> _WHAT YOU SHOULD DO_
Every line with the word "error" in it should be extracted from the data that follows.

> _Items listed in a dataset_
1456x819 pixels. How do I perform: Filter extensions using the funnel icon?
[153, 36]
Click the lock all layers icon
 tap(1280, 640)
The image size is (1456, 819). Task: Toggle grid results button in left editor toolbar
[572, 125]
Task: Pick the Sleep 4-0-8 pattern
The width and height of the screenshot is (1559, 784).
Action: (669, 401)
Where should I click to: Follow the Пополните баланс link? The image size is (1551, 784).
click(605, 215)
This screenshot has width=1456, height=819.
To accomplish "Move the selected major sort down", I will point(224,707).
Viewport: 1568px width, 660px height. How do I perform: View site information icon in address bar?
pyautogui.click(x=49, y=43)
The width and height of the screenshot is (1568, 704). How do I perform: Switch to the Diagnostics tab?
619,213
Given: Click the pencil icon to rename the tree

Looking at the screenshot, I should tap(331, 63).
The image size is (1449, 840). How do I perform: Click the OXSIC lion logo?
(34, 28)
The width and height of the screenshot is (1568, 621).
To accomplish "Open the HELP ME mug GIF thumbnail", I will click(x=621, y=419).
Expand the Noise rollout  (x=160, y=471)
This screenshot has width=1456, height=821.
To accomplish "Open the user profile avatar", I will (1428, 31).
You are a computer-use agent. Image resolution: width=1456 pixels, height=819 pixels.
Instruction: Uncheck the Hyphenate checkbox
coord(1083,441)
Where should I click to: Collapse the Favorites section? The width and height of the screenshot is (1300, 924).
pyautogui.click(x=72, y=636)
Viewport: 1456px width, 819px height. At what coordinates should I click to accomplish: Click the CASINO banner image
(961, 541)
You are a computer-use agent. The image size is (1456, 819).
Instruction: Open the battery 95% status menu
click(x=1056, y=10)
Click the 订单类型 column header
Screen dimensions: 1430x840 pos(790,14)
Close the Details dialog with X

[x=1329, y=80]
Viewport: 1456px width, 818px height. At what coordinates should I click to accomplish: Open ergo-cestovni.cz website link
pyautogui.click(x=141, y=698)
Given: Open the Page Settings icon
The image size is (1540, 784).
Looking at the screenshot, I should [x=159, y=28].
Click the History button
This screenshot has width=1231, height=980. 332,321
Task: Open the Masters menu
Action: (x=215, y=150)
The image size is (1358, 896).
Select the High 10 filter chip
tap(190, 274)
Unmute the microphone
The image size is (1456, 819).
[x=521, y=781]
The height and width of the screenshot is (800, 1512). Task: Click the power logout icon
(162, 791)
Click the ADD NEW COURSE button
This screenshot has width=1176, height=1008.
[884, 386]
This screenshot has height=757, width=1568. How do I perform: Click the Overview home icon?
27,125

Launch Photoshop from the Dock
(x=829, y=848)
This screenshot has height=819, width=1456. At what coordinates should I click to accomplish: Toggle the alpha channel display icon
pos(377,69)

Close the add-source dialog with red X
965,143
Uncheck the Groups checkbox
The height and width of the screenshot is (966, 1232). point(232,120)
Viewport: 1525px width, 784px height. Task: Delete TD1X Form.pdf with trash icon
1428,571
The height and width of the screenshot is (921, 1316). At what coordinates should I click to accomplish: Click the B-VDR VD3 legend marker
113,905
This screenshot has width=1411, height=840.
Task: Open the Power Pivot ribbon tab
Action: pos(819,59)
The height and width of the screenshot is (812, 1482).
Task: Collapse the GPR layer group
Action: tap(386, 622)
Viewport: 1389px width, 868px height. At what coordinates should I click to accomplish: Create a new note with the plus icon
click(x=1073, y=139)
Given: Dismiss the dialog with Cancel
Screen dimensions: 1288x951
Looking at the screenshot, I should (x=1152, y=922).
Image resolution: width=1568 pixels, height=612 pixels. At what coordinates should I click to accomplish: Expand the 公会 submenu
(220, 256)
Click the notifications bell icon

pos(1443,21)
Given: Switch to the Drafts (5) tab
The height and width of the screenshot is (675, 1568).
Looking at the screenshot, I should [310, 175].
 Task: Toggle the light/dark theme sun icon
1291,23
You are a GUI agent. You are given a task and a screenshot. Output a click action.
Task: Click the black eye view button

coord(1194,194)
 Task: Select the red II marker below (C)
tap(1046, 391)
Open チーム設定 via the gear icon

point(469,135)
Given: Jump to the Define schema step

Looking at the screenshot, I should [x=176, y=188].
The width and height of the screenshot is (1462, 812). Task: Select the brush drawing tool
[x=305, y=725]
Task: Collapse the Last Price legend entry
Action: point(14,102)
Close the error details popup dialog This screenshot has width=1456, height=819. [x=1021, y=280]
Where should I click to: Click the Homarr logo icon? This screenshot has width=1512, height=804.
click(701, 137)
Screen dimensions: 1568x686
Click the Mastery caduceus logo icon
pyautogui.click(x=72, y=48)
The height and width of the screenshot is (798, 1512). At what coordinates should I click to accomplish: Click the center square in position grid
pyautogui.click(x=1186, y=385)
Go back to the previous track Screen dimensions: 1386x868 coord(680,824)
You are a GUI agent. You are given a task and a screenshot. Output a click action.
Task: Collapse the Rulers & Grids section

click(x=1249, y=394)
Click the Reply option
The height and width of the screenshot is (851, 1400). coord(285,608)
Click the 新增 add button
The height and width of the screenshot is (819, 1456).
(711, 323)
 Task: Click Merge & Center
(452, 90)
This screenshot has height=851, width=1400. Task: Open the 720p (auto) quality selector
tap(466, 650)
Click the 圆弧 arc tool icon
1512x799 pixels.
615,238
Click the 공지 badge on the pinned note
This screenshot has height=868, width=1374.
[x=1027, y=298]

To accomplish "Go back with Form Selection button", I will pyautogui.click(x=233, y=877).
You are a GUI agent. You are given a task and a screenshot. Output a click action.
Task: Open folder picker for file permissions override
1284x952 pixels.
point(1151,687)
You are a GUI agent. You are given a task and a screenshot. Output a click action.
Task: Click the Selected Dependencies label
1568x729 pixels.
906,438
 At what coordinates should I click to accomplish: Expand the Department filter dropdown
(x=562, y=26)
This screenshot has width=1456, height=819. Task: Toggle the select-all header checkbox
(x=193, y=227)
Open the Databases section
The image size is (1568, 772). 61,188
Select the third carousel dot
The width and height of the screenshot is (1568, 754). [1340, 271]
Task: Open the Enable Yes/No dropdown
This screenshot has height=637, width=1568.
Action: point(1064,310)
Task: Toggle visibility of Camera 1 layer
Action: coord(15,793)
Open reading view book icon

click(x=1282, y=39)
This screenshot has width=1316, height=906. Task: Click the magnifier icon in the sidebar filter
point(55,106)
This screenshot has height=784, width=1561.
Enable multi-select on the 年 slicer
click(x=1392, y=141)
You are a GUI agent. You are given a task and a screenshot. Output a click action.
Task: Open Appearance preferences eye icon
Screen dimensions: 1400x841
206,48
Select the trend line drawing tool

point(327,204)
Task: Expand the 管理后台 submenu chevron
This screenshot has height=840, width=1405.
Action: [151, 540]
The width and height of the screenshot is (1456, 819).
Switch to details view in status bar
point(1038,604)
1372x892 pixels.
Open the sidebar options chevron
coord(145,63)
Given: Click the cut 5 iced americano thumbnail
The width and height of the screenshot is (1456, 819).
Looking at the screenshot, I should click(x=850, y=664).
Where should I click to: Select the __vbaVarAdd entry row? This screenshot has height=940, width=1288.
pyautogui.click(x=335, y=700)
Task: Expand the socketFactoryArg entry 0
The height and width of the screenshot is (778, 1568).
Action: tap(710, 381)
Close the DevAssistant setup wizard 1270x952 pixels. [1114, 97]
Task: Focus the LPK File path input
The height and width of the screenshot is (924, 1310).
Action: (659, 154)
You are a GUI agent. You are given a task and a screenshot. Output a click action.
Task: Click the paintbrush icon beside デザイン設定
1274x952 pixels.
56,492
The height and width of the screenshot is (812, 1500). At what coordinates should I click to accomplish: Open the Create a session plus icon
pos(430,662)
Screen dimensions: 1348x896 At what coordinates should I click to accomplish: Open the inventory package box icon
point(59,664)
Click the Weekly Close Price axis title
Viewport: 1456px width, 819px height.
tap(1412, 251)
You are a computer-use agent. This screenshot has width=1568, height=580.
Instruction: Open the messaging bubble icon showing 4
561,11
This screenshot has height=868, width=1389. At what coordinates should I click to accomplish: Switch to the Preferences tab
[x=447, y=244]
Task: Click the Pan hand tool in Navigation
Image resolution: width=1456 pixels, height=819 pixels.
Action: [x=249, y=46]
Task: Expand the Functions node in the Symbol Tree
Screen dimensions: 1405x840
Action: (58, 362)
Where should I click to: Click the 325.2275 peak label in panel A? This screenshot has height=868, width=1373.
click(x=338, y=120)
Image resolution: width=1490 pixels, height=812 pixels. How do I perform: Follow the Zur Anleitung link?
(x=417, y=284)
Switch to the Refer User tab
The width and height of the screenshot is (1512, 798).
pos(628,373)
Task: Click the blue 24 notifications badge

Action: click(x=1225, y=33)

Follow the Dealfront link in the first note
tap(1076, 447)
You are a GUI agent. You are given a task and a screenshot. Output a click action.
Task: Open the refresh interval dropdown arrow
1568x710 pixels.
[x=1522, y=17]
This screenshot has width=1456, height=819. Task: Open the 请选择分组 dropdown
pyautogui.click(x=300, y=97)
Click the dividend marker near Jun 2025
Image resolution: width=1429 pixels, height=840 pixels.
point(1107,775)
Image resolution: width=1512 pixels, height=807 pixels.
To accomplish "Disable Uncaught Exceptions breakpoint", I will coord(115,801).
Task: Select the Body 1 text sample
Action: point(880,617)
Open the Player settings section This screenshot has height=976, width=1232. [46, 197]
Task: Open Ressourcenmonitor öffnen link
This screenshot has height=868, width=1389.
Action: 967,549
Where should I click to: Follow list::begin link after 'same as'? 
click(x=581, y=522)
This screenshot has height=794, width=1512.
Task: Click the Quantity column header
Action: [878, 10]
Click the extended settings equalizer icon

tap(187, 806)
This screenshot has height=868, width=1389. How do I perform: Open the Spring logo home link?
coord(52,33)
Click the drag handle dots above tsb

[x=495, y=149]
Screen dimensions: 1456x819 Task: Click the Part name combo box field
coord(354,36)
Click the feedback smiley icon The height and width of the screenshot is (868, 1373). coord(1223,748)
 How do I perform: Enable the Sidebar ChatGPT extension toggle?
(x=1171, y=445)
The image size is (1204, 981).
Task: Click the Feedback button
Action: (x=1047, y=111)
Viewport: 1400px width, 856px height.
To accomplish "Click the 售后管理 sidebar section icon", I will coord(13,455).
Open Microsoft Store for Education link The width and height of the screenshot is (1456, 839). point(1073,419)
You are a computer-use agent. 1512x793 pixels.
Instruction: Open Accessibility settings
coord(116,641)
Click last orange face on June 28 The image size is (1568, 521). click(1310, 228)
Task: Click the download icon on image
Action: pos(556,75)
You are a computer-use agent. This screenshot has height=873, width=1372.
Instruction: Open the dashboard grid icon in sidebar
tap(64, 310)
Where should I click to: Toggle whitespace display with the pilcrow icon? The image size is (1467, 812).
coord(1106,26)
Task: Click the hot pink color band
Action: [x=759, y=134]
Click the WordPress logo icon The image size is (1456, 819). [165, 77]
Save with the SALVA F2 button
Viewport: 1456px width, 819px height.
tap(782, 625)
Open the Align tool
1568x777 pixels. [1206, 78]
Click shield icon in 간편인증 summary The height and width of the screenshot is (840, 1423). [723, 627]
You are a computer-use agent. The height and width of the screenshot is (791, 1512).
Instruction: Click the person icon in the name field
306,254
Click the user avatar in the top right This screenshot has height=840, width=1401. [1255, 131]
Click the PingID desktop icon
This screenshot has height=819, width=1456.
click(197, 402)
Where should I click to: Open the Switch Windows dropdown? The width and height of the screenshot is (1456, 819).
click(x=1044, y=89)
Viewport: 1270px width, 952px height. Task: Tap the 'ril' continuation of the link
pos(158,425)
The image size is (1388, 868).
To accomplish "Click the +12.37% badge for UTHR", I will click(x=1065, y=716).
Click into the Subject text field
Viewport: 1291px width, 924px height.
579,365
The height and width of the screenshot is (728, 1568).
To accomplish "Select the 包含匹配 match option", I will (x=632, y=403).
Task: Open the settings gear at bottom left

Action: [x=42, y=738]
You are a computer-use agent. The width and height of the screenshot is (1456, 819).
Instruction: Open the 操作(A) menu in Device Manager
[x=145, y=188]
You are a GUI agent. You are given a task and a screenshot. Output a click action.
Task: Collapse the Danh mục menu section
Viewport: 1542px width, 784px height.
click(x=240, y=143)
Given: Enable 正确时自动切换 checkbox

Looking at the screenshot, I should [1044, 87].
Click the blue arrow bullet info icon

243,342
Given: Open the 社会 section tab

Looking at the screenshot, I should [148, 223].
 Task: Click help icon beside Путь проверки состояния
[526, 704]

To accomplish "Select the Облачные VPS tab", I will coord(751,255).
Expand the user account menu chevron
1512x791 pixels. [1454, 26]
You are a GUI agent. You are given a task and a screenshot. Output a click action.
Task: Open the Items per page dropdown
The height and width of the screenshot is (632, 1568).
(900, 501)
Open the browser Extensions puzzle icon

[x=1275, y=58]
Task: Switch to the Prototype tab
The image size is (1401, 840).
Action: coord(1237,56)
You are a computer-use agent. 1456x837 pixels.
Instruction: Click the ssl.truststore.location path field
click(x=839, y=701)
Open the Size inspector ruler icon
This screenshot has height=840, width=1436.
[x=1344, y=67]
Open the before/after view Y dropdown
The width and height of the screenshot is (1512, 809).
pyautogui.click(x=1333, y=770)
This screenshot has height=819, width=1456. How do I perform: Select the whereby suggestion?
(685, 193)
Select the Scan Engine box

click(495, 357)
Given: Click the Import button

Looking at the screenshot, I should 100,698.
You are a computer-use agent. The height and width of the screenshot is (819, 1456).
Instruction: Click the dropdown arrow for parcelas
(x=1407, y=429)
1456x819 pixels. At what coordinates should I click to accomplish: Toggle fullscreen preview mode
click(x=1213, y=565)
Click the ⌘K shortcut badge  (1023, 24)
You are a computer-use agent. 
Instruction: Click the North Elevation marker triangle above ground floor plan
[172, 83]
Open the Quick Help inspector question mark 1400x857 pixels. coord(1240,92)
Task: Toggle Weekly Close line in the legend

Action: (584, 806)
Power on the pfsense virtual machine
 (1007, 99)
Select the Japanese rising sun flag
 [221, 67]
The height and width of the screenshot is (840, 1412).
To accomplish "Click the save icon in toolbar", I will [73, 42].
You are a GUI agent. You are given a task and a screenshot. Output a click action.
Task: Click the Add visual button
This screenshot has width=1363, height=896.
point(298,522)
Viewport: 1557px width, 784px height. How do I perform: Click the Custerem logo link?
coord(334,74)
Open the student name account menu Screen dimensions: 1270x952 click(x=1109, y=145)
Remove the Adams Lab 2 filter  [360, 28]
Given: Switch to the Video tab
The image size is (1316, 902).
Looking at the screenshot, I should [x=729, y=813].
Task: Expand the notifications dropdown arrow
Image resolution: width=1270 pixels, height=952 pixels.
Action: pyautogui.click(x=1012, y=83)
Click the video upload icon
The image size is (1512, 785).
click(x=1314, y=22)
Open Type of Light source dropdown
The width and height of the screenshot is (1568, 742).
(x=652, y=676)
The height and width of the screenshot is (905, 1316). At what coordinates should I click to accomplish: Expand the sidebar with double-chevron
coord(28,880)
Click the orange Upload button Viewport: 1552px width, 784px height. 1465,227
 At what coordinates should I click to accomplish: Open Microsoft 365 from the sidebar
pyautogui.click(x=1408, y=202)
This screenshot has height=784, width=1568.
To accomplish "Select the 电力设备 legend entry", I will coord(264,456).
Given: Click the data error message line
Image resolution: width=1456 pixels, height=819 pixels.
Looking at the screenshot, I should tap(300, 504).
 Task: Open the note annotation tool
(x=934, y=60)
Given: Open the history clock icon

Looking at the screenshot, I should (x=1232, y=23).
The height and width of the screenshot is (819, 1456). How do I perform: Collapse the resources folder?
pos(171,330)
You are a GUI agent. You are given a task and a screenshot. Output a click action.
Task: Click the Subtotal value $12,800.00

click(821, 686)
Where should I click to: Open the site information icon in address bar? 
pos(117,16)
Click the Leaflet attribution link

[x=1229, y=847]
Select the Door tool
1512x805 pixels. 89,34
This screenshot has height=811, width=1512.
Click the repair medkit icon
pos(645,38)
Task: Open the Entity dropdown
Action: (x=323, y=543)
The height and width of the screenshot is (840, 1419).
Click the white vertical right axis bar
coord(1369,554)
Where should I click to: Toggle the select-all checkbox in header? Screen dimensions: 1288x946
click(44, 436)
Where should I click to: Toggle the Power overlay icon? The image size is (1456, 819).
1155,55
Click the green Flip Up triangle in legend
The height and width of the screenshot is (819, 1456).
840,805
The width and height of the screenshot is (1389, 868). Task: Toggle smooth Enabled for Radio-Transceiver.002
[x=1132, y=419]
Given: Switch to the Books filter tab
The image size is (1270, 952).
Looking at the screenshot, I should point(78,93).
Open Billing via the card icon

> _EXPECTED ANSWER_
Close the error details popup dialog This screenshot has width=1456, height=819. [x=1021, y=280]
Given: Click the data error message line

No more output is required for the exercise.